Campo Calabro non dimentica il suo “Ninuzzo”, così come era affettuosamente chiamato dai concittadini il compianto magistrato Antonino Scopelliti, brutalmente assassinato dalla criminalità organizzata ventisei anni fa. E proprio in occasione del suo anniversario di morte, l’amministrazione comunale campese ha promosso la tavola rotonda “Per non dimenticare”, svoltasi ieri sera presso una piazza Martiri di Nassirya colma di gente. La serata, moderata dalla giornalista Giusy Caminiti, ha registrato la partecipazione del Procuratore della Repubblica del Tribunale di Firenze Giuseppe Creazzo e si è aperta coi saluti istituzionali del sindaco Sandro Repaci: «Questa serata dev’essere una testimonianza, che è anche un impegno civile: vogliamo riscattare la memoria di Scopelliti e soprattutto vogliamo riaffermare i valori che gli sono costati la vita. È questo lo sforzo della comunità, la sfida che ha accettato attraverso la propria presenza».

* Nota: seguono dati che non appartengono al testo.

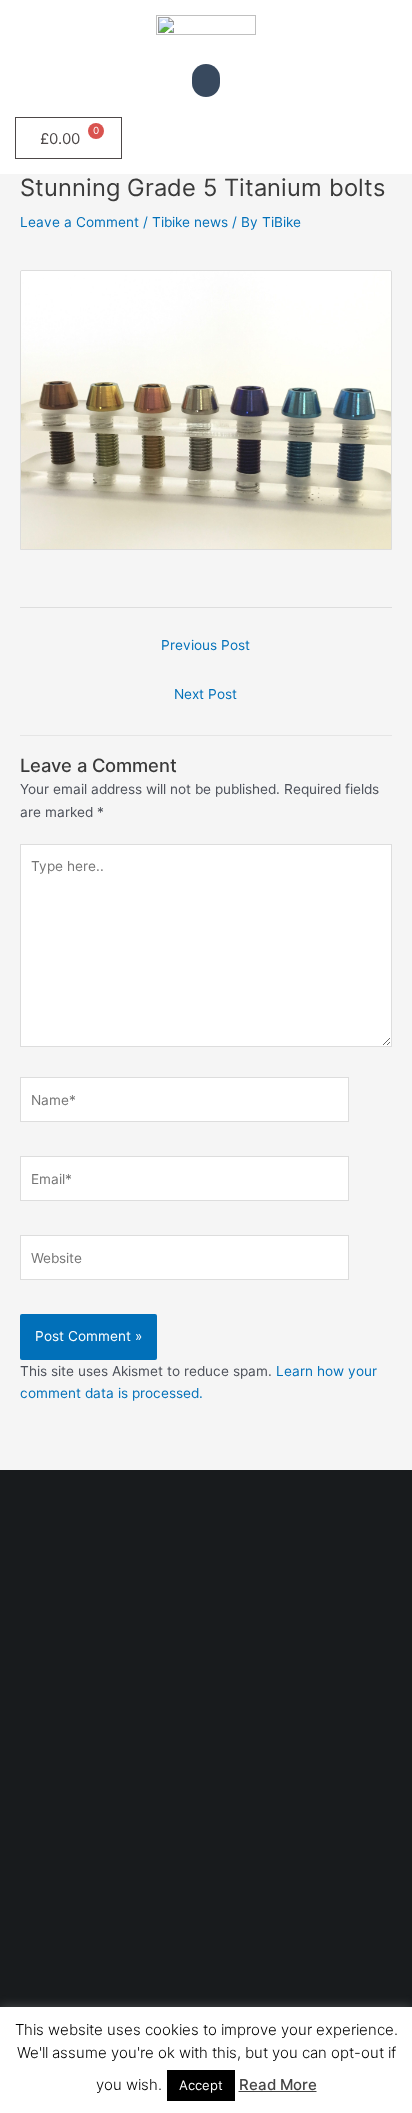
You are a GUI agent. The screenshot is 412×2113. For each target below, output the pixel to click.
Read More (278, 2084)
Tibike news (190, 222)
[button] (206, 80)
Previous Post (205, 645)
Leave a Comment (79, 222)
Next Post (205, 694)
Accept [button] (201, 2085)
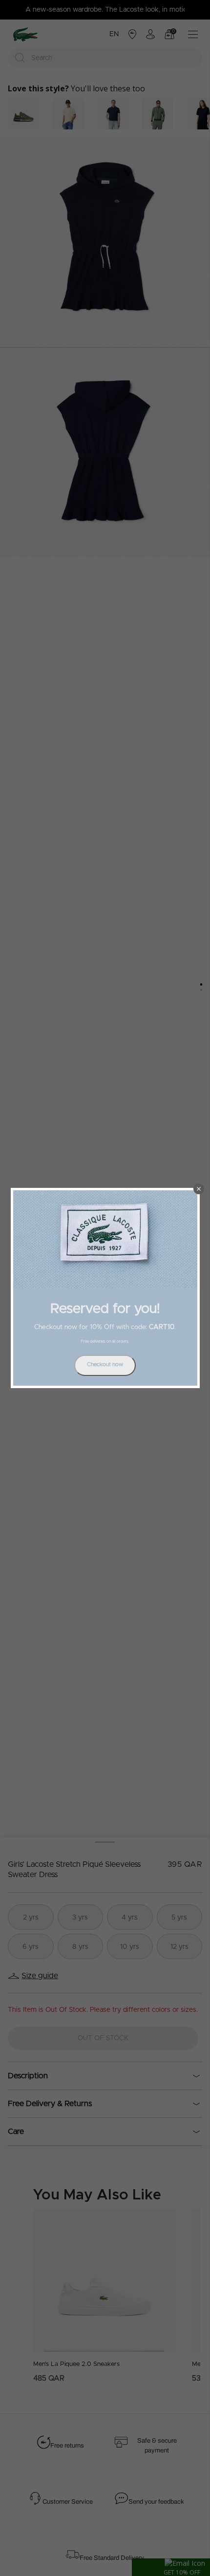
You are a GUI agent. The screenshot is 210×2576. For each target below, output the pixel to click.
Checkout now (105, 1364)
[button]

I lavori, intervallati dagli interventi musicali del professor Claudio Bagnato, sono dunque iniziati con una riflessione antropologica del magistrato Creazzo: «La differenza tra i meridionali e gli abitanti di altre realtà italiane sta nel fatto che noi abbiamo molta meno consapevolezza del nostro essere cittadini. Non abbiamo nulla da invidiare a livello di cultura e di intelligenza, eppure non sappiamo fare squadra e non sappiamo andare oltre gli stereotipi. Siamo anche quelli che si dimenticano dei propri eroi: Scopelliti è stato oscurato per lustri, anche dal suo paese d’origine. Finalmente stasera c’è una manifestazione degna di tale nome, partecipata. Solo recentemente, nel 2012, gli è stata intitolata l’aula bunker del tribunale di Palmi. Scopelliti è stato ucciso col concorso di conterranei, di calabresi e di siciliani. Ma mentre questi ultimi si sono ribellati dopo le stragi, i primi non lo hanno fatto, come loro consuetudine atavica. I calabresi hanno un’inclinazione all’oblio e ad abbassare la testa, mentre sarebbe proprio ora di alzarla».
Creazzo ha altresì ricordato quelle calde e disperate mattine d’agosto di ventisei anni fa, quando si iniziavano a mettere insieme i pezzi del puzzle: «Il giorno dopo l’omicidio di Antonino Scopelliti, Giovanni Falcone incontrò i colleghi presso la corte d’appello di Reggio Calabria e spiegò chiaramente il motivo dell’assassinio. Disse che la strage era stata ordinata da Cosa Nostra, per intimidire la Cassazione in vista del maxi processo, nel quale appunto Scopelliti avrebbe dovuto rappresentare la pubblica accusa».
Ospite della serata anche un’emozionata Rosanna Scopelliti, figlia del compianto magistrato. La giovane, attualmente deputata, ha segnalato uno scenario anomalo e colluso: «Dalle inchieste sono emerse zone d’ombra che fanno rabbrividire, che palesano un connubio tra mafia, massonerie, politica e istituzioni marce». Ma non tutto è statico o- peggio- perduto: «Voglio lanciare un appello ai magistrati affinché vadano avanti. E mi rivolgo anche alla classe politica, affinché sia più coraggiosa, si ripulisca dall’interno e elimini la parte cattiva. Lo faccia con la buona politica: quella che dà l’esempio, quella che appartiene ai giovani. Quella che esiste, perché è sbagliato generalizzare, quella che appartiene a tutti e che è coraggiosa, altrimenti perde la vicinanza coi cittadini». Infine, un pensiero al papà: «La presenza di mio padre si è sentita tantissimo stasera. Egli era libero, onesto e coraggioso e lo siamo anche noi, non bisogna avere paura della denuncia e della pulizia. Negli anni, questa tappa campese mi è sempre mancata, sia come figlia che come calabrese. Papà voleva sempre tornare a Campo, tra la sua gente».